How to get there: Thanks to Singapore’s new Circle Line, getting here is a breeze. Your best bet is to take the train. There’s a station that goes by the same name located just beside the park.
#2 : Kayak through a mangrove forest in the Singapore mainland
still in the singapore mainland… around 2 or so kilometers from the dense housing estates of the north | by Yip Yew Chong
Believe it or not, it is very much possible to have an authentic jungle experience without ever having to stray away from the Singapore mainland. Even locals and long-time residents will find this surprising, but a stretch of Singapore’s northern tip is still covered by mangrove forests. The vegetation is best seen by kayaking through two rivers – the Sungei Mandai Besar and Sungei Mandai Kechil – giving off a semi-Amazon rainforest feel.

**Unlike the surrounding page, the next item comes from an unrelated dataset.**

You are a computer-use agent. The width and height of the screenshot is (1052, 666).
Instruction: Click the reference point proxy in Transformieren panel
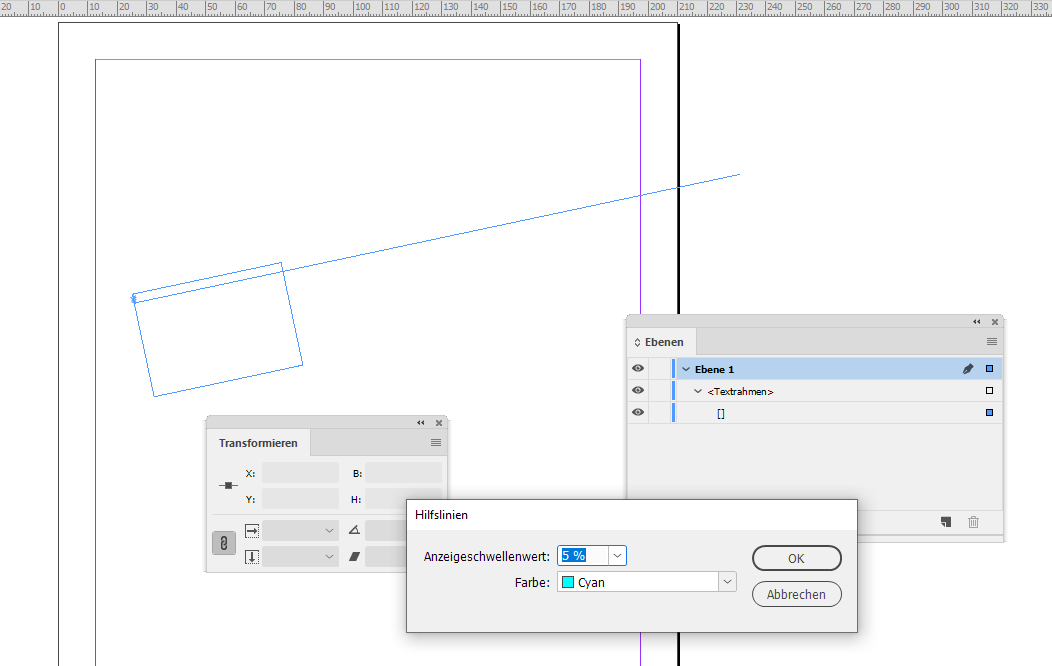(x=230, y=485)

There’s also a bit of wildlife in these parts, including horseshoe crabs and the occasional sea eagle.
How to get there: Trips are organized by the Nature Society of Singapore and are often open to the public. For the latest schedules, you can visit their site here.
#3 : Scuba dive without having to leave the country
Before you think I’ve gone bonkers – I’m not here to give a lecture on how Singapore is an up-and-coming diving destination, or even a great one at that. But given the public perception that Singapore is 100% urban, the mere fact that it is actually possible to dive here makes for an interesting subject.

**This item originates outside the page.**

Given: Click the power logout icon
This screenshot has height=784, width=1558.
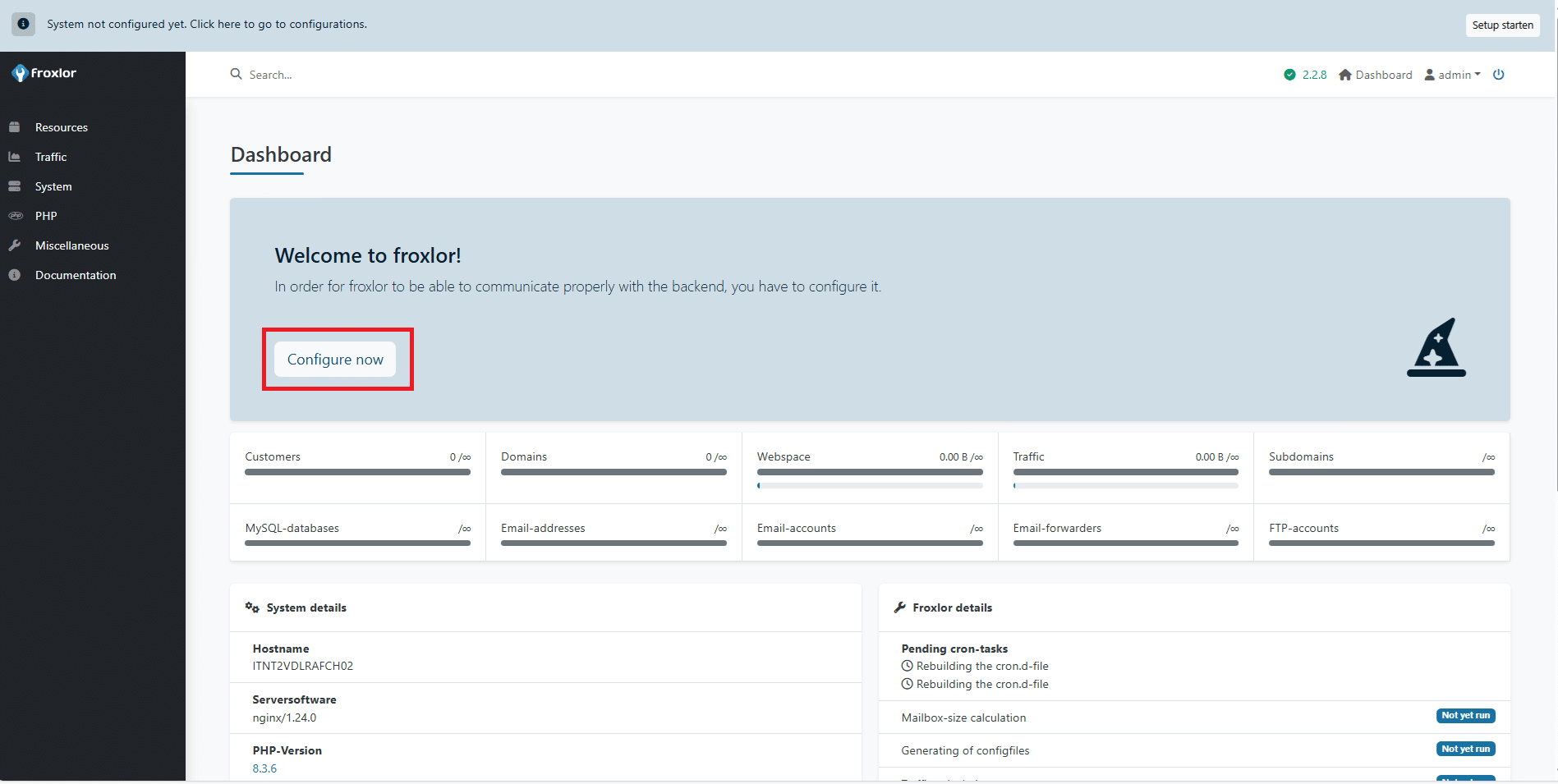Looking at the screenshot, I should tap(1498, 75).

The one place that divers go to if they wish to dive in Singapore is Pulau Hantu (translated as: Ghost Island). On good days, divers can actually spot clownfish, crabs, sea slugs, starfish and even seahorses as well as giant clams. This diving spot may not compare to the seemingly pristine ones in Thailand or the Philippines but it’s passable and offers a good alternative to those who prefer not to leave the country or those looking for off-the-beaten-path diving spots.
How to get there: You can book for scheduled diving trips to Pulau Hantu here.
#4 : Go for drinks in a password-only bar
wise words posted just outside the library
In the list of ever-growing F&B concepts in Singapore, the one I’ve found most unusual is that of a password-only bar located in Keong Saik Road. Traditionally called The Library (it’s never really had any formal name), the password needed to access this speakeasy changes every week. Those who manage to get in won’t be disappointed, with the many creative concoctions served in equally creative mugs (if they can even be called that!) that seem to be peculiar to this establishment.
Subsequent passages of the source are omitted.